### [WHAT TO DO]
Among these records, which lines include "under"? Copy them out.

### [RECORDS SUPPLIED]
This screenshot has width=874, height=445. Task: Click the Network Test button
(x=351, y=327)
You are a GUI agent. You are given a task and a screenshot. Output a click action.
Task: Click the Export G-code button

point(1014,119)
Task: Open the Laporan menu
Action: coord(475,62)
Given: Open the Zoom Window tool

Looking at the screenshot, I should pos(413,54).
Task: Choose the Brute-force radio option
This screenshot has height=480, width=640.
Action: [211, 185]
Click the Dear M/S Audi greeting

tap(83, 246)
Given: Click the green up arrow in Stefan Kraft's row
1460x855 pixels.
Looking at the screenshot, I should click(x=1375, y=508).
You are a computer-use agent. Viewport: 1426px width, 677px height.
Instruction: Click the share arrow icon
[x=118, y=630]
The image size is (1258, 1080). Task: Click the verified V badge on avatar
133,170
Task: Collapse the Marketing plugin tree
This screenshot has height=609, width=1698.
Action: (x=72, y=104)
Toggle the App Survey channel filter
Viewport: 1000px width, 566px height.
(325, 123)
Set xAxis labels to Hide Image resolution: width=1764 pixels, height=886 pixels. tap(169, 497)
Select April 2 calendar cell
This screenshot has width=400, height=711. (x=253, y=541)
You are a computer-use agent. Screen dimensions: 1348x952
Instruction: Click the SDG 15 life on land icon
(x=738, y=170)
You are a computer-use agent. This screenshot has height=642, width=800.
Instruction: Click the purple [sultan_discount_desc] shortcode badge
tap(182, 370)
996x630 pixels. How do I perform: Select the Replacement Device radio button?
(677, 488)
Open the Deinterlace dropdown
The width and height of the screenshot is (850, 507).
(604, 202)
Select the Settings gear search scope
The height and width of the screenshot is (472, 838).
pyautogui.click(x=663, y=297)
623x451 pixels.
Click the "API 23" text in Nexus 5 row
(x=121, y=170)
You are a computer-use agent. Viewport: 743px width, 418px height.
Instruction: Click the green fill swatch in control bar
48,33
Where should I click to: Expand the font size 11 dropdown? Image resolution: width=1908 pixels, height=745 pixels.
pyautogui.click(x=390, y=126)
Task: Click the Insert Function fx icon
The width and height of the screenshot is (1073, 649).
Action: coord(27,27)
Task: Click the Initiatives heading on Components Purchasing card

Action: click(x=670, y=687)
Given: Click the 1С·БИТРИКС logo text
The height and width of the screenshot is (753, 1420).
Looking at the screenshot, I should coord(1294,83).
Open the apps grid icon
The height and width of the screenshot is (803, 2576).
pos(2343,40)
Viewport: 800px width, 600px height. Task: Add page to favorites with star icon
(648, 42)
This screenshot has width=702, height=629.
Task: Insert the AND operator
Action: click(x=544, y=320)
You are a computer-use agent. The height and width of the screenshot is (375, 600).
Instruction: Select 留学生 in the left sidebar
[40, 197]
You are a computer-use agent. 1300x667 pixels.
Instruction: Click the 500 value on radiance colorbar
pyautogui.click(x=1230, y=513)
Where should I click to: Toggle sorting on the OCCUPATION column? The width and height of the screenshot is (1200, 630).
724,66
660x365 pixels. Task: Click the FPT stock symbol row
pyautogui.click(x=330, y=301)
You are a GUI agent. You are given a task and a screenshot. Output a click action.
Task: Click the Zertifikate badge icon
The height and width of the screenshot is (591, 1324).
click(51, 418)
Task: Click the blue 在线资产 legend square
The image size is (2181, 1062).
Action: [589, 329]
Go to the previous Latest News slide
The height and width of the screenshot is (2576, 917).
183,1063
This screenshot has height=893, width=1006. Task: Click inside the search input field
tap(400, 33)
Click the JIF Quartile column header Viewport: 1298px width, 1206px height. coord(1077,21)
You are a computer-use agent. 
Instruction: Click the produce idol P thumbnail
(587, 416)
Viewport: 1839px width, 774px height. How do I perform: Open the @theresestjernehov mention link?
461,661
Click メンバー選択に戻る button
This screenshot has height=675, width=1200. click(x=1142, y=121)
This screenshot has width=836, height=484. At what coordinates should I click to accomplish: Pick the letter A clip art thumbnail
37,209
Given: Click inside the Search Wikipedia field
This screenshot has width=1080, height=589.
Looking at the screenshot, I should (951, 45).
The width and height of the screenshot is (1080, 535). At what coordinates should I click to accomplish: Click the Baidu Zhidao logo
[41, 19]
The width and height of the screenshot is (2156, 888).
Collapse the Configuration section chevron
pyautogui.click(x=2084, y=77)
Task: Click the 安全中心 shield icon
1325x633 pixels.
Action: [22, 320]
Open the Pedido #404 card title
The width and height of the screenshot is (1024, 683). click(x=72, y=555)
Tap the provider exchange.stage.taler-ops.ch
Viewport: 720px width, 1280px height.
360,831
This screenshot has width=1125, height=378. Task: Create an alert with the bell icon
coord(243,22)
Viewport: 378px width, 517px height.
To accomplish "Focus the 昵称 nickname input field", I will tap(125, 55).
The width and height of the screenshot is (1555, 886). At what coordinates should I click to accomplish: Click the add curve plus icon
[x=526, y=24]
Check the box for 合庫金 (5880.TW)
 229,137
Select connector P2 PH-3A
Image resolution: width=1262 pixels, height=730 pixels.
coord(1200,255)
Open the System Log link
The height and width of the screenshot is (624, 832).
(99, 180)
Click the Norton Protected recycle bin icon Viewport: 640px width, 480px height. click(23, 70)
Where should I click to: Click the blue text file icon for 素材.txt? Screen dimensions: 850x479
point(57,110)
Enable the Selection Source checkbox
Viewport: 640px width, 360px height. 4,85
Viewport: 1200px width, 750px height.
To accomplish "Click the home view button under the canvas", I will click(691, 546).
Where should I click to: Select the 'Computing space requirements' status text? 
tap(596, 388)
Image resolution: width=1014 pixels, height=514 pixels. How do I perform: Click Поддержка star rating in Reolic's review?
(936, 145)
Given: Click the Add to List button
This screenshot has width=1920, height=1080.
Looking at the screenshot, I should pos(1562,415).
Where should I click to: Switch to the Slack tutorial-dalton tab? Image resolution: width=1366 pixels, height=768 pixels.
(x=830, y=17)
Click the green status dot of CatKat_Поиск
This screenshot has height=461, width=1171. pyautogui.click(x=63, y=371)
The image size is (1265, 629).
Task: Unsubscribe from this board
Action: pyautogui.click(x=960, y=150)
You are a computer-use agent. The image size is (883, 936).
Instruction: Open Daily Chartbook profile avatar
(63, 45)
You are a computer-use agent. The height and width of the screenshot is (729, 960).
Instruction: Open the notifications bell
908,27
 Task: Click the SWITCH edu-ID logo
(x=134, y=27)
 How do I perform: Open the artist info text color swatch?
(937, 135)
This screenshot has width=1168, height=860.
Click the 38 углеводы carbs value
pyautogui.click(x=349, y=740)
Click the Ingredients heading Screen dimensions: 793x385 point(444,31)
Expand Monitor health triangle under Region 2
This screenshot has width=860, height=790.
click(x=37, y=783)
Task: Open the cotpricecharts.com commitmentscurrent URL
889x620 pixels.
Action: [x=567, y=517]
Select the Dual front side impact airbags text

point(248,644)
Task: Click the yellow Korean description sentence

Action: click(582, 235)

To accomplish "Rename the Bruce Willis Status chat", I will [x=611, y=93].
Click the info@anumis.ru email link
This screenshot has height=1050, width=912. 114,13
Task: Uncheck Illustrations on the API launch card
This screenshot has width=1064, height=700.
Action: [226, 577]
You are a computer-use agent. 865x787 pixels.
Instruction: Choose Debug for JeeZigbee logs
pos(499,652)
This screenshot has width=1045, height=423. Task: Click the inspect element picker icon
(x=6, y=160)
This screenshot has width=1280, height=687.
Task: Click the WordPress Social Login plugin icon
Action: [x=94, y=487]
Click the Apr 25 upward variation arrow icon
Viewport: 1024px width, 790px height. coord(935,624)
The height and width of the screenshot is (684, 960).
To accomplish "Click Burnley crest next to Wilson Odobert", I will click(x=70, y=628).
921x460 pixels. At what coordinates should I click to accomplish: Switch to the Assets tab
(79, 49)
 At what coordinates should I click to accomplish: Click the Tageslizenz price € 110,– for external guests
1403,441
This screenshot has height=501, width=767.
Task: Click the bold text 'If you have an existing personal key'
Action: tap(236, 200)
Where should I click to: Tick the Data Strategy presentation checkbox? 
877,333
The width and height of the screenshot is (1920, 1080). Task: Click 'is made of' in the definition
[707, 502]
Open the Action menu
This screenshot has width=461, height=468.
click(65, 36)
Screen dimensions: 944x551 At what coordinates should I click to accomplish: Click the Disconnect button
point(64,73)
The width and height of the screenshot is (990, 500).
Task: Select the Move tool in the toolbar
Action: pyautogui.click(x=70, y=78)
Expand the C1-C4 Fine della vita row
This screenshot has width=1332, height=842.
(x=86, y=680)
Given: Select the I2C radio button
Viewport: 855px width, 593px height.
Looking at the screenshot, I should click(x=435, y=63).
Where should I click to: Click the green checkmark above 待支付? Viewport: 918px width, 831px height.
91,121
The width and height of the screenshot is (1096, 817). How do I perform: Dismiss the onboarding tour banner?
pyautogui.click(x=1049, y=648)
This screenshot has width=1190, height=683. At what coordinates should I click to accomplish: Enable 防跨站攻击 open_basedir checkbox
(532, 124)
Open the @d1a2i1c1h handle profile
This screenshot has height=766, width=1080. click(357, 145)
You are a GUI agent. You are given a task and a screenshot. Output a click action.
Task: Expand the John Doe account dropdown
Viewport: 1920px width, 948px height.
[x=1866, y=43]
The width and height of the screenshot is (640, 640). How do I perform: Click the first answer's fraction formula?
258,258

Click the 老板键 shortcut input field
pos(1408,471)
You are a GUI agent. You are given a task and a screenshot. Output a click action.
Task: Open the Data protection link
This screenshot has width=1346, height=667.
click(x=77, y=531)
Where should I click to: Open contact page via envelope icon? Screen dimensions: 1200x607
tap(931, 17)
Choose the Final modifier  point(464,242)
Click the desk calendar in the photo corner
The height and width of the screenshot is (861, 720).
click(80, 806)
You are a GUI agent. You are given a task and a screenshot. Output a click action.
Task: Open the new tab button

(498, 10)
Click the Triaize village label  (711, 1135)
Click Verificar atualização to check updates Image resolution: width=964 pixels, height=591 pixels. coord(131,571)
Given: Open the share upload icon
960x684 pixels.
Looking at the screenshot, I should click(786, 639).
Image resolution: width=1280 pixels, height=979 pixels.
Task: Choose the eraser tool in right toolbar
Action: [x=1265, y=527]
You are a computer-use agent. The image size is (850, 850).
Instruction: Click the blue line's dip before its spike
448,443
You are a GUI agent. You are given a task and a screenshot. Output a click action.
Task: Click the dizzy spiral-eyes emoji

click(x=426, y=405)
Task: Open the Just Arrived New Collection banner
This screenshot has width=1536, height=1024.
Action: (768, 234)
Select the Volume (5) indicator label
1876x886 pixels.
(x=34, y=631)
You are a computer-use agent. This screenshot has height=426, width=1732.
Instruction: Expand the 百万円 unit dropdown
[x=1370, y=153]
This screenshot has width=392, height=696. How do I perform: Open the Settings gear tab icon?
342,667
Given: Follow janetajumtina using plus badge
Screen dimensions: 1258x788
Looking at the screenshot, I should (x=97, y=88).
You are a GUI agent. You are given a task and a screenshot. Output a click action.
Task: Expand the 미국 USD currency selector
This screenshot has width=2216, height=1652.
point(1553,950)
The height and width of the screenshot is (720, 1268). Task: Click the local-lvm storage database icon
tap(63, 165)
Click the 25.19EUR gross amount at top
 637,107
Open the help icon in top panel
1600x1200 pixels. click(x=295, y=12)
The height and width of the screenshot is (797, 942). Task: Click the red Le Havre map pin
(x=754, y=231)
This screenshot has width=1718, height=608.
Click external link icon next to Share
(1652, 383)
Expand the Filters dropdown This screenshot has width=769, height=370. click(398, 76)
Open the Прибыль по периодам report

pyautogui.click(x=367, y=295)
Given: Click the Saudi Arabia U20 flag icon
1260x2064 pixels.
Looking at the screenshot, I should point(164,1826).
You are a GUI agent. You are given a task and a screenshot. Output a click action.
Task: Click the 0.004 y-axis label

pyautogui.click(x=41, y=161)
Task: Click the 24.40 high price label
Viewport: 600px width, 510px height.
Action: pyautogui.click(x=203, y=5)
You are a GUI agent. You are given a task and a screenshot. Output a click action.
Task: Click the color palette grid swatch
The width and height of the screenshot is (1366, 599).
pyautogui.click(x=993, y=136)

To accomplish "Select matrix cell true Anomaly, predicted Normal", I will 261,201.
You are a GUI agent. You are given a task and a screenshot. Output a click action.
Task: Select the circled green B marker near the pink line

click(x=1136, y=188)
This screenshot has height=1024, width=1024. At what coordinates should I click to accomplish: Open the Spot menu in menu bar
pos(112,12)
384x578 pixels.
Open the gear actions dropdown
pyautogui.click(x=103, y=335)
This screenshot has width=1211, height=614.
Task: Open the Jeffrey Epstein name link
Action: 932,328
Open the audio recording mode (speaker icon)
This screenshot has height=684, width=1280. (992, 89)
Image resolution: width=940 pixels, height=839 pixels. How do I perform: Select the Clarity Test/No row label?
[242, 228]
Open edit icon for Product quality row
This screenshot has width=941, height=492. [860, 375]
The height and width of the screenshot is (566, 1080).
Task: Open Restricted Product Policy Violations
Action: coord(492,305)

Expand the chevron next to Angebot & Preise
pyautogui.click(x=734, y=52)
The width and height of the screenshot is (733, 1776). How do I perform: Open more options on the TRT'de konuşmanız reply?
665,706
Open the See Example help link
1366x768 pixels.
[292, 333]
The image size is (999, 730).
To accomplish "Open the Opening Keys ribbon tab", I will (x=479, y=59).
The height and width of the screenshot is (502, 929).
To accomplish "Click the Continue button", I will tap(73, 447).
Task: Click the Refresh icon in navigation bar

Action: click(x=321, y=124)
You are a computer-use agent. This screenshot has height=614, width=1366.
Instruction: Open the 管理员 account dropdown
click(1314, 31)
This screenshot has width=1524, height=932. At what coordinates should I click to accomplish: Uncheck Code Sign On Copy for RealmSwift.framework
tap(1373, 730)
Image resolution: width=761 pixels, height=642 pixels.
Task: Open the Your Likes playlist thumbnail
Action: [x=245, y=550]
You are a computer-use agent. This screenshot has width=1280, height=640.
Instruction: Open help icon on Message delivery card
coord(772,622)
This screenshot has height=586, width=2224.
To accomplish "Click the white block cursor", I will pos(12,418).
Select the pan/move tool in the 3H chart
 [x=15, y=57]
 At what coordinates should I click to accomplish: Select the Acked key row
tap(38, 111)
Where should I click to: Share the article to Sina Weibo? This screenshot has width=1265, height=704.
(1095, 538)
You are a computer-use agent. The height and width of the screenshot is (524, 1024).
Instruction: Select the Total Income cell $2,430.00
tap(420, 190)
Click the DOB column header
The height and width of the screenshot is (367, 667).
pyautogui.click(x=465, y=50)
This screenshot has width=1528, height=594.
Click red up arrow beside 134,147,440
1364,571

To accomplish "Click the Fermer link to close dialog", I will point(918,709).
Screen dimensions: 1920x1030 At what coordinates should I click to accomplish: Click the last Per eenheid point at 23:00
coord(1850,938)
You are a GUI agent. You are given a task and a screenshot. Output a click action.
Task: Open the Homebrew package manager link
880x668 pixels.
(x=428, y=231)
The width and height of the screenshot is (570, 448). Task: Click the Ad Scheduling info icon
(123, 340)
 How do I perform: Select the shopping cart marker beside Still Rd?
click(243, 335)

### [FINISHED TASK]
To accomplish "Click the home view button under the canvas", I will click(691, 546).
Expand Monitor health triangle under Region 2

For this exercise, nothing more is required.